## BEGIN TEXT SHOWN

What’s your brand really worth?
20/06/2018 By James Bland
The purpose of a hotel brand, at its core, is to allow the owner of a hotel to increase the number of rooms they sell and the rate at which they sell them. It’s no different from the purpose of any other brand – maximise value and increase volume. Marketing 101.
Classic measures of brand health look at awareness, usage and preference. These are great measures for assessing performance, but they only tell part of the story. To really understand the true value of a brand, you need to establish the premium that people are willing to pay to choose that brand over the alternatives.
The abundance of demand data won’t do the job in this regard. Big data – such as actual room rates achieved by different brands – won’t tell the full story because those rates are influenced by so many factors: seasonality, location, product specifics, and even the skill of the revenue management team.
To tell the true story of a brand, we need to strip out those other factors and uncover what the brand itself adds to (or even subtracts from) the price of a room. The only true judges of that are customers, and although they won’t tell you directly, we researchers have some tricks to get them to reveal it nonetheless.
Our Brand Margin® methodology was born in the world of FMCG, where products are generally more homogenous and more consistently priced. There is often an intrinsic, underlying price, and we use that to assess the additional revenue a brand commands in percentage terms. We do so by asking respondents to answer with a perceived price that they think other people – and that’s crucial – would be prepared to pay.

## END TEXT SHOWN
## BEGIN RECORDED DATA

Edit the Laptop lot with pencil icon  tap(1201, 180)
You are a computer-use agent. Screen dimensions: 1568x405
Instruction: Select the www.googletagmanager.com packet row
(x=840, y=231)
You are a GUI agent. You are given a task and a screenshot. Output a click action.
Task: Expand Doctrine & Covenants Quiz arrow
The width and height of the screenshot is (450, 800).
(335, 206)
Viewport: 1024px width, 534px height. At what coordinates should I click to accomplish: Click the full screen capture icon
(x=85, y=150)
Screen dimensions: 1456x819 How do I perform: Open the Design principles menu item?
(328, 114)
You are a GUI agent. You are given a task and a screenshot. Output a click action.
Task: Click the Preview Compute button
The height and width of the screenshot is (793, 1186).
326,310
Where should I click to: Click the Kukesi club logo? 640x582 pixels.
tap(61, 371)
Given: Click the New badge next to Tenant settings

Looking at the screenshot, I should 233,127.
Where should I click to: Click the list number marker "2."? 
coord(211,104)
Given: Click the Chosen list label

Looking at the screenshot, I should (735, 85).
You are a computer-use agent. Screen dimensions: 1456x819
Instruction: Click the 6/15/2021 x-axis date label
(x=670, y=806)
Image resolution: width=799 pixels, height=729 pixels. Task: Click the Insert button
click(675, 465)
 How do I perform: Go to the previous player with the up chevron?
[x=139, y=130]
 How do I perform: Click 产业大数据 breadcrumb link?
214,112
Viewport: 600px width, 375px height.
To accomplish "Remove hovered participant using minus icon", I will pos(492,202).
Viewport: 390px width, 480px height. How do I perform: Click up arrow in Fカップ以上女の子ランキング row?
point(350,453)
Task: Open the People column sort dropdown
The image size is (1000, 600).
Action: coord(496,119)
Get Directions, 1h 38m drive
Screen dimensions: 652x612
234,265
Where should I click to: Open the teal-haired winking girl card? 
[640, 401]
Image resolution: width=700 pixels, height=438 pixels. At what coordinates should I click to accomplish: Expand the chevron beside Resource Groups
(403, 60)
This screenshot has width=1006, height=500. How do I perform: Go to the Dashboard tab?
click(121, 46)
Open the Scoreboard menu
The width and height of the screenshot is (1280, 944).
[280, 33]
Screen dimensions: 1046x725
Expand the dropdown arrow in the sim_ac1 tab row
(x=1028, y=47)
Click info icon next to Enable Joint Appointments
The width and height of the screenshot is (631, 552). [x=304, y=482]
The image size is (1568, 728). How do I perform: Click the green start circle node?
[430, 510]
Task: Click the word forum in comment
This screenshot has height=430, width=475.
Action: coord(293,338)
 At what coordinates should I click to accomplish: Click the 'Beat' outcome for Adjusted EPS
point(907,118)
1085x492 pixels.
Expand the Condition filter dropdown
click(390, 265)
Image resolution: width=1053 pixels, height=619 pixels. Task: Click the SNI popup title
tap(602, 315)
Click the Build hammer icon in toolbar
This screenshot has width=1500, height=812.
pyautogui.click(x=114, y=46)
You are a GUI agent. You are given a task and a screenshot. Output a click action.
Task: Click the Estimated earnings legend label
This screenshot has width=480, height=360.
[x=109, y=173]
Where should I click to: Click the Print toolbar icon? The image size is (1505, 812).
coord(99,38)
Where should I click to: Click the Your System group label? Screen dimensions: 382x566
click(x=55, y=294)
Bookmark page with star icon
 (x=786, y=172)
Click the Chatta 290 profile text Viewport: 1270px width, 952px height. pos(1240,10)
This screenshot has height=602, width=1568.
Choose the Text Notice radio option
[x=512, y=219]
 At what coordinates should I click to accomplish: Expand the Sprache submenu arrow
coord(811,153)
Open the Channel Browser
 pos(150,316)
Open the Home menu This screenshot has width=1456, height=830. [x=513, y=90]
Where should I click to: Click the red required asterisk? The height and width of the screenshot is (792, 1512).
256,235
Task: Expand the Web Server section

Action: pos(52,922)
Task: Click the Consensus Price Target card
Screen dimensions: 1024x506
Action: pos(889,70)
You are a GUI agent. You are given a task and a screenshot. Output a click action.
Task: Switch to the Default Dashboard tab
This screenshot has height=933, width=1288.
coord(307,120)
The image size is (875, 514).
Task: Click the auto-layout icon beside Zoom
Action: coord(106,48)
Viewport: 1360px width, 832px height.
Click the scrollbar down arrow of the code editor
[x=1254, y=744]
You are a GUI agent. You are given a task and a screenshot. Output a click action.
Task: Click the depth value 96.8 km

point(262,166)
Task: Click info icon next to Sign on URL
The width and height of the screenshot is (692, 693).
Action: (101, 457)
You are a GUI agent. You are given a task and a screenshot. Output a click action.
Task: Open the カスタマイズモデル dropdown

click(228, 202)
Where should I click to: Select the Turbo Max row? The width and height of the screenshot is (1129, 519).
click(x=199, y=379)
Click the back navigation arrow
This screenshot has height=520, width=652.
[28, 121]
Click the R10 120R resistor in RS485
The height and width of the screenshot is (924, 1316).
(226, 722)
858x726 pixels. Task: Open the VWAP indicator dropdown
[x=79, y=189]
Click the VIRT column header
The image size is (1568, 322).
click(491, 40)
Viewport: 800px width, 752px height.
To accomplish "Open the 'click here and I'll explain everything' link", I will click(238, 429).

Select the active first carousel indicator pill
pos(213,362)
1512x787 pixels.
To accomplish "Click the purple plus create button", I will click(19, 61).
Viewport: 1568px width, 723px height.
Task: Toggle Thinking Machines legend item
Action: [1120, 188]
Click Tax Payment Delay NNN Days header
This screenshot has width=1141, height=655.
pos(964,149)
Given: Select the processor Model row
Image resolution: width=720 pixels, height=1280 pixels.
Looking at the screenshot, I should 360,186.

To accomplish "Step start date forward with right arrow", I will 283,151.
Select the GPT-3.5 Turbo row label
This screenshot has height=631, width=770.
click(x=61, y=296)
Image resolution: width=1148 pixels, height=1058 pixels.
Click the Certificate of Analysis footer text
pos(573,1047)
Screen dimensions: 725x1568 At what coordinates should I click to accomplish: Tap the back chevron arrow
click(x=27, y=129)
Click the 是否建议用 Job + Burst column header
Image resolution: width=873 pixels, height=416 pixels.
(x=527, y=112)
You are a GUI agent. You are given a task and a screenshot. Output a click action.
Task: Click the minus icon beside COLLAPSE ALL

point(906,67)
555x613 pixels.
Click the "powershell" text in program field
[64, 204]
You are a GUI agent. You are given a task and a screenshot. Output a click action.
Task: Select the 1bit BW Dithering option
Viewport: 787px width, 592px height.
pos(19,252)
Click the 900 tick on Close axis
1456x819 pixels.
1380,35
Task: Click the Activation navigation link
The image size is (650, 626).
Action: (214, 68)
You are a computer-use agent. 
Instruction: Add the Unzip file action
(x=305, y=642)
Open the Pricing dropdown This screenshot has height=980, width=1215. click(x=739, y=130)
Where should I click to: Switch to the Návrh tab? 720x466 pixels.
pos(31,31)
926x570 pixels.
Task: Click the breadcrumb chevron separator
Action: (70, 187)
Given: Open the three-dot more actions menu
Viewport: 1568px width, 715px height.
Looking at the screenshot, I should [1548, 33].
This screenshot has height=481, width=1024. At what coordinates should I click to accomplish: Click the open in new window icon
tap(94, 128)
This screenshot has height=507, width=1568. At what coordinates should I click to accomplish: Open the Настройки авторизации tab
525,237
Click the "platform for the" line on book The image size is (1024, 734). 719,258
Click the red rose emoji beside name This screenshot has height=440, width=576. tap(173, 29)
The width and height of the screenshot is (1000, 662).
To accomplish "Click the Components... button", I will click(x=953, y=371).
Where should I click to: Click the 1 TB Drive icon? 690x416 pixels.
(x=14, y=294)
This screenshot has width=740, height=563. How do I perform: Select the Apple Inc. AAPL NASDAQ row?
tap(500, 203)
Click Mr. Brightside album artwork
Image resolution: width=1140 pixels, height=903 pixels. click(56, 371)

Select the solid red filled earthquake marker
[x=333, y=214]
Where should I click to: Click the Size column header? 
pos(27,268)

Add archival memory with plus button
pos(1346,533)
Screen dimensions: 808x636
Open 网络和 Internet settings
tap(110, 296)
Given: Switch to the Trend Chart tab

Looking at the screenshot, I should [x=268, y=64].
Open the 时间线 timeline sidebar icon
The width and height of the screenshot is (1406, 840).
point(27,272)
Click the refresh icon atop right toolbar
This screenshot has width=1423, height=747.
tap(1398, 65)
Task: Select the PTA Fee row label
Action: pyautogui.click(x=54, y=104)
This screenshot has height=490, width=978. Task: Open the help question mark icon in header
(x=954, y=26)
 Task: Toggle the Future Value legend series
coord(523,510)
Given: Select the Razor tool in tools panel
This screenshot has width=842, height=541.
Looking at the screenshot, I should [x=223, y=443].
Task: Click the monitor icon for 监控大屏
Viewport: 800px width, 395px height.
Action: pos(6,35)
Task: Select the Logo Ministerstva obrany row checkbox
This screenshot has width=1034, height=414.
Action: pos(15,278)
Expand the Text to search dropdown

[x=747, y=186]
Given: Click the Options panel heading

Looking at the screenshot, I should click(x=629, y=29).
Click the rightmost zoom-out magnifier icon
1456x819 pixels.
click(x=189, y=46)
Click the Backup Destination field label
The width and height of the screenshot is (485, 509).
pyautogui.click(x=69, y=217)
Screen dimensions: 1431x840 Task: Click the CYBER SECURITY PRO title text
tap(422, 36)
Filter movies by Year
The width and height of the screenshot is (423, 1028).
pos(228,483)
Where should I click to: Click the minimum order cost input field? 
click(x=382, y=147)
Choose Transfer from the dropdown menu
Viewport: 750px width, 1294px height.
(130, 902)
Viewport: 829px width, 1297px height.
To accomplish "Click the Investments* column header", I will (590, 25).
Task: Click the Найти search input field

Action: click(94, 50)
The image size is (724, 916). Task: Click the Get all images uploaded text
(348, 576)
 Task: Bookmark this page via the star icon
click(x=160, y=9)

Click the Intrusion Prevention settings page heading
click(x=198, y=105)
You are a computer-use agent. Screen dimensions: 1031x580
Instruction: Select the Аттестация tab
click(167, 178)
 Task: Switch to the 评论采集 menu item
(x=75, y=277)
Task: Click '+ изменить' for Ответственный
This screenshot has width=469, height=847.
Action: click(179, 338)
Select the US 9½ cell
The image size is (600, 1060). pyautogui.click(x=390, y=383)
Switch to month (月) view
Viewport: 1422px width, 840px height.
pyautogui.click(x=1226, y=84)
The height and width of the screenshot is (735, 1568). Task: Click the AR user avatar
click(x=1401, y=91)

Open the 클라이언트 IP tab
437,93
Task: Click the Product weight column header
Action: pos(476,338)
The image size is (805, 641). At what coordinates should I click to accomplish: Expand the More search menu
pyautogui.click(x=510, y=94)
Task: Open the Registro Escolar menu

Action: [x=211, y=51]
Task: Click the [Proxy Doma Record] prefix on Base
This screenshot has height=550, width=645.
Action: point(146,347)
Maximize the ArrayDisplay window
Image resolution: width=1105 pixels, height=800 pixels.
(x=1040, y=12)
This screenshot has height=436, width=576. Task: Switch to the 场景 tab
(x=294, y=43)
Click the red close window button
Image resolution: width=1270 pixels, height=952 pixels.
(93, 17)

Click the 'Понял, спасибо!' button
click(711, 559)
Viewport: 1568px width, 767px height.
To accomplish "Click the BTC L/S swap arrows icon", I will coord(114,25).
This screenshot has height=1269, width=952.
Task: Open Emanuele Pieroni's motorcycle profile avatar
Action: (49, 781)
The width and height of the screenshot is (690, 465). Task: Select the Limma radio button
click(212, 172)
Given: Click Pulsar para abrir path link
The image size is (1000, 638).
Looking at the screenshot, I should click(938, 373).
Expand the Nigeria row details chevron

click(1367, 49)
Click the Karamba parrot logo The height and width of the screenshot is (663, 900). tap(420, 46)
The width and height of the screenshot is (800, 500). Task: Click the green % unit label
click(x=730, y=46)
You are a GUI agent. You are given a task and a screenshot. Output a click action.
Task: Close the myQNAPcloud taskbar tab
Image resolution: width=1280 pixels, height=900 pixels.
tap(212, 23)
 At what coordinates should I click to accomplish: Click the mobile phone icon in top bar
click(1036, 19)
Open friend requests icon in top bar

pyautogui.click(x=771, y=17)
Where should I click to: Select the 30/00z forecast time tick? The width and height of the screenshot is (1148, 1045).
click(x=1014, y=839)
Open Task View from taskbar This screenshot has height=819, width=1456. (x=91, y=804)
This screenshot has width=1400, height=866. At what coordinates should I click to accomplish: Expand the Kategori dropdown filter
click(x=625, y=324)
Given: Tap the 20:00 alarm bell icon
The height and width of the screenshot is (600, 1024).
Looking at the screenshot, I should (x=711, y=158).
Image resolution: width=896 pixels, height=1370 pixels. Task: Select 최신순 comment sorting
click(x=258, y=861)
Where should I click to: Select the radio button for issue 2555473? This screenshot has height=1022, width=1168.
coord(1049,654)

## END RECORDED DATA

_EXERCISE A:_ In the article on hotel brand value, where was the Brand Margin methodology born?
_EXERCISE B:_ Please continue the article on hotel brand value from where it stops.

_FINAL ANSWER A:_ It was born in the world of FMCG.

_FINAL ANSWER B:_
That approach doesn’t work with hotel rooms.
Firstly, they’re not as directly comparable. We use four tiers for analysis at BVA BDRC, as we’ve found that four allows relevance of competition whilst still accounting for practicality of data collection. Yet even assigned to these handy boxes, there is still a huge difference between a Holiday Inn Express room and a room with Tune Hotels. We can’t, therefore, assess brands against a common product in the same way we could for a tin of beans.
Secondly, they aren’t consistently priced. The same product sells for different prices depending on when you book it, where it is, which channel you book through and, in some cases, where in the world you live. This means that, from a research perspective, assigning an intrinsic value will introduce bias at every turn. Brands deliberately offering a more limited service (easyHotel, ibis Budget) will suffer hugely by comparison, while brands offering a fuller service (Hampton by Hilton) will have their values inflated.
So, we had to adapt Brand Margin® for hotels. In short, we don’t ask respondents to answer with a price; we ask them to answer with a difference. We use a set of boundaries common to each of our four tiers, but phrase the question in terms of comparing a like-for-like product. We also ask about hotels based in different locations, since geography has such a huge bearing on price.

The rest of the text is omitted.